In a tweet Friday shortly after Romney announced his Senate bid, McCain said Romney "has shown the country what it means to lead with honor, integrity and civility. The people of #Utah and the nation need his strong voice, resolve and service now more than ever."

Sen. Richard Shelby, R-Ala., said Romney would bring the prestige of his previous roles to the Senate.

"I think he will be a plus-plus in the Senate," Shelby said, calling Romney "a thoughtful man" and a leader who at 70 is senior enough to be an elder statesman.

Shelby, 83, has had his differences with Trump. He publicly opposed a GOP nominee backed by Trump in Alabama's closely watched Senate race last year, declaring before the election that "the state of Alabama deserves better" than Roy Moore, a former judge accused of sexual contact with teenage girls decades ago.

Romney has the stature to make similar declarations when — or if — they are needed, Shelby said. "I know the governor and I think he would support good ideas," Shelby said.
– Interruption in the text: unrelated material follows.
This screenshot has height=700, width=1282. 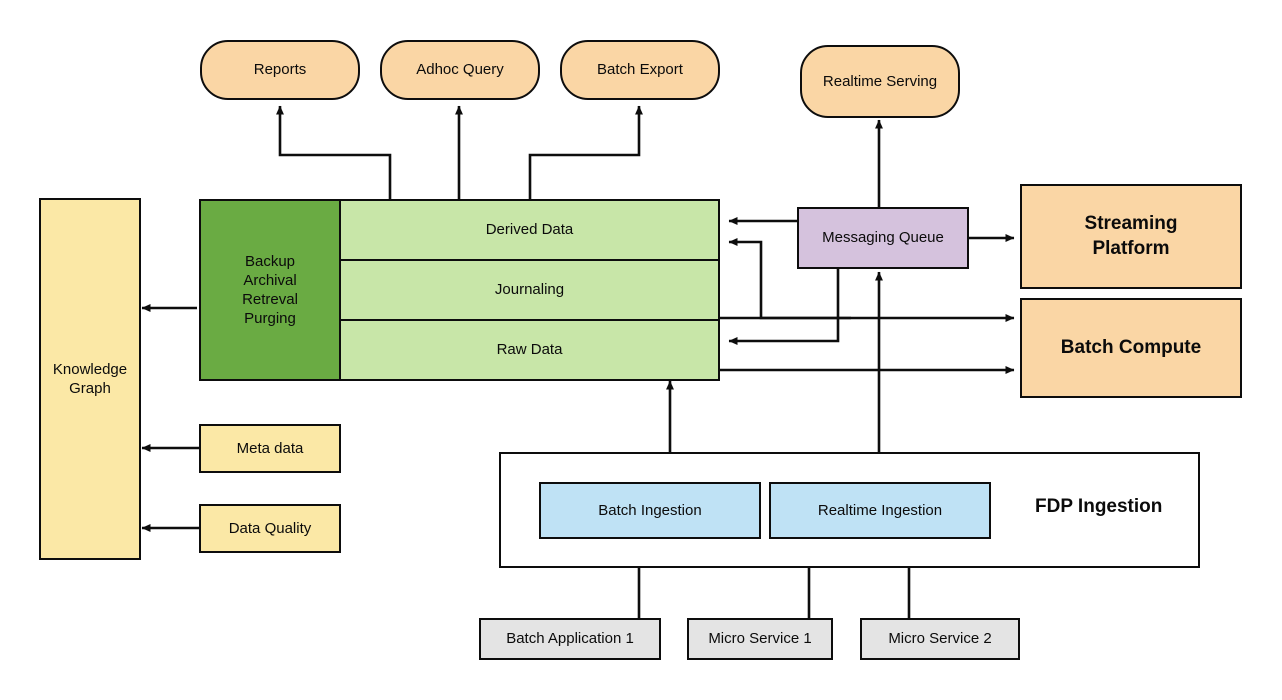 I want to click on node-knowledge-graph: Knowledge Graph, so click(x=90, y=379).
Romney, a heavy favorite to win the Senate seat, will step in "immediately" as a leader in the Senate, said Idaho Sen. Jim Risch, who got to know Romney when both served as governors and when he co-chaired Romney's presidential campaigns in Idaho.
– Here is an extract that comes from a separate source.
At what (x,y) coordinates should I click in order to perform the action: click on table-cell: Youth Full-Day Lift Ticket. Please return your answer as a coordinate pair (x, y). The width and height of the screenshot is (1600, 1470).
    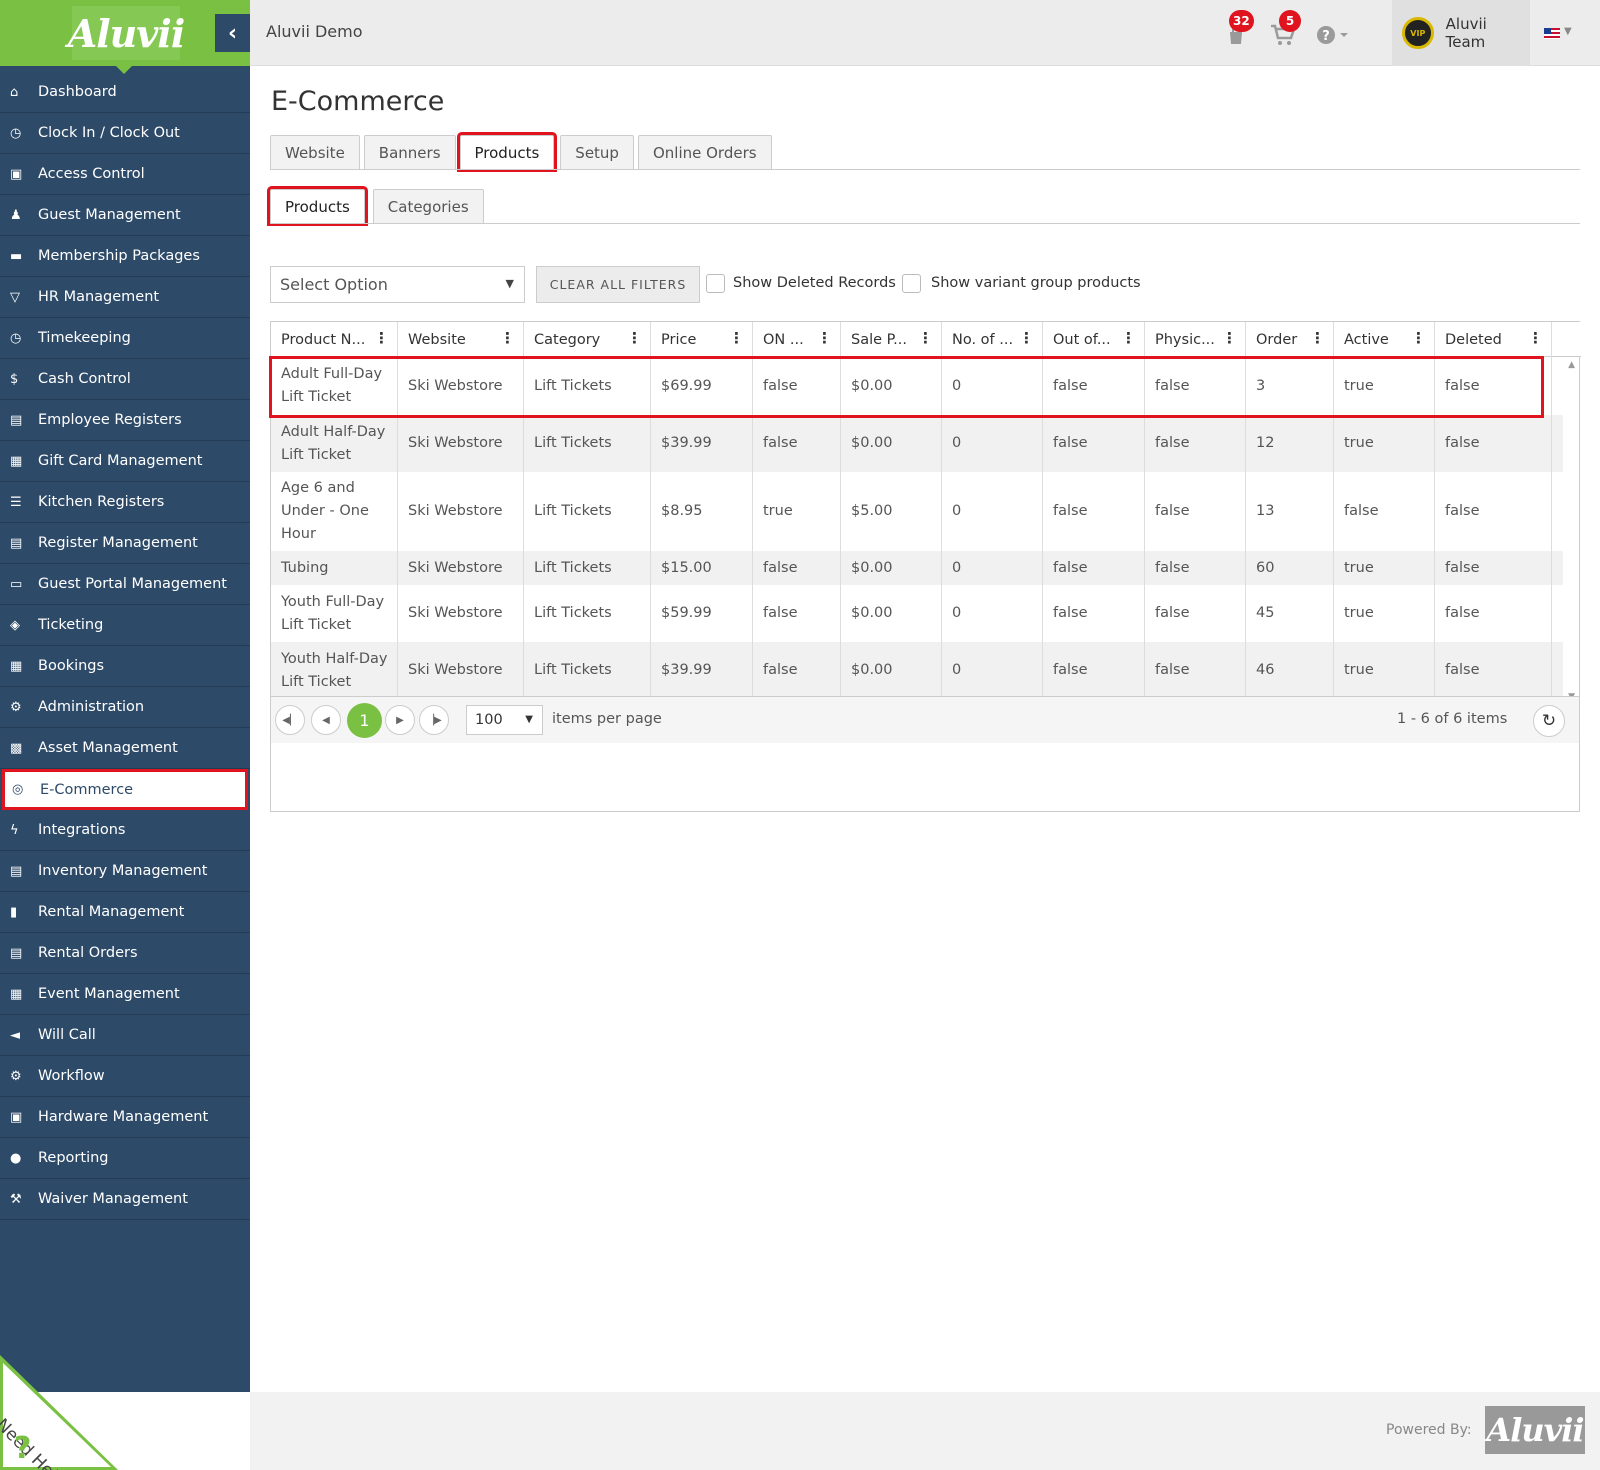
    Looking at the image, I should click on (334, 614).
"He has broad experience, he has the prestige. He'll jump right in," Risch said.

Those expectations are based largely on Romney's record, rather than recent accomplishments. Romney has not served in elected office in more than a decade and lost bids for president in 2008 and 2012.

Trump has seized on Romney's failed presidential bids, saying in 2016 that Romney "choked like a dog."
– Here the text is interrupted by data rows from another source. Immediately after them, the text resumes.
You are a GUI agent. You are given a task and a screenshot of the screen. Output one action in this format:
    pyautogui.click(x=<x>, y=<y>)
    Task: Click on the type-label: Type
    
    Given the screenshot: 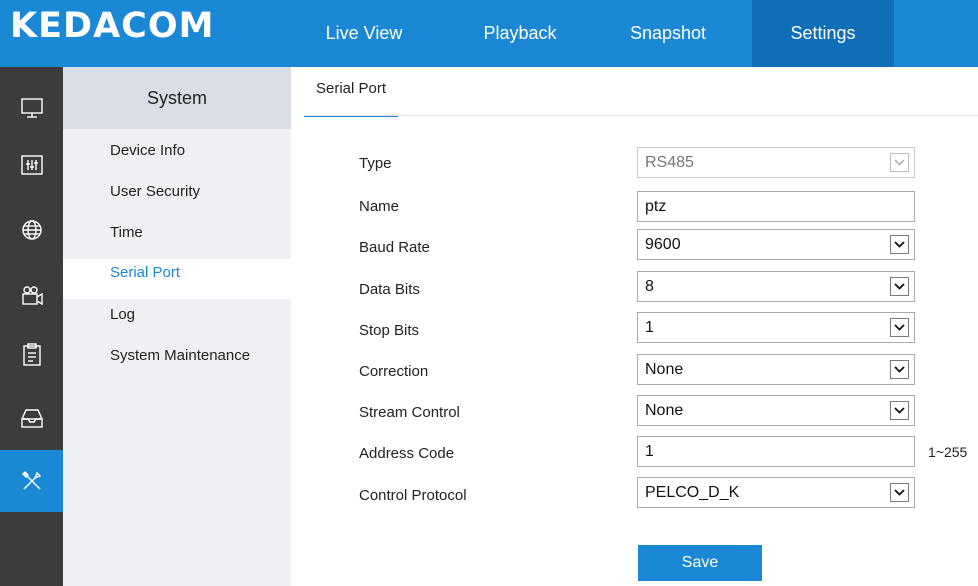 What is the action you would take?
    pyautogui.click(x=376, y=164)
It's not clear how Romney will relate to the president as a candidate or as a senator, should he win. While he denounced Trump during the 2016 presidential campaign, Romney softened his stance after the election and put himself forward as a candidate for secretary of state before Trump looked elsewhere.

Since then, Romney has spoken up from afar. He called out Trump after a deadly white supremacist rally in Charlottesville, Virginia, last year, and lashed out again last month when Trump used an obscenity to describe African countries during a White House meeting on immigration.

"The poverty of an aspiring immigrant's nation of origin is as irrelevant as their race," Romney tweeted, adding that comments attributed to the president were inconsistent with "America's history and antithetical to American values."

Despite those criticisms, Democrats say Romney and Trump are not all that different.

"While Mitt Romney desperately wants to separate himself from the extremism of the current administration, the basic policies of Trump's GOP were his before they were Donald Trump's," said DNC spokesman Vedant Patel, citing the recently enacted GOP tax cuts and efforts to repeal former President Barack Obama's health care law.

Patel called Romney "another multimillionaire looking out for himself, his rich neighbors and the special interests."

If he does go after Trump, Romney will find himself among a dwindling breed in Congress. McCain, who is suffering from brain cancer, has not appeared in the Senate since before Christmas, while fellow Arizona Sen. Jeff Flake is retiring at the end of the year. Sen. Bob Corker, R-Tenn., also has had public disputes with Trump, but has not criticized Trump in months and is reportedly reconsidering plans to retire.

House Speaker Paul Ryan, Romney's 2012 running mate, said Romney's "unparalleled experience, conservative leadership and lifetime of service" will serve him and Utah well in the Senate.

Romney "has my unwavering support, and the people of Utah will be getting an accomplished and decent man when they make him their next senator," Ryan said.

Kirk Jowers, the former chairman and general counsel of Romney's leadership PACs, said Romney "will always be a straight shooter" and will support the president when he takes actions that are good for America.

"If President Trump says or does something that he finds offensive or divisive, unnecessarily divisive, then I think you will continue to hear Romney as the voice of reason and conscience in the Republican Party," Jowers said.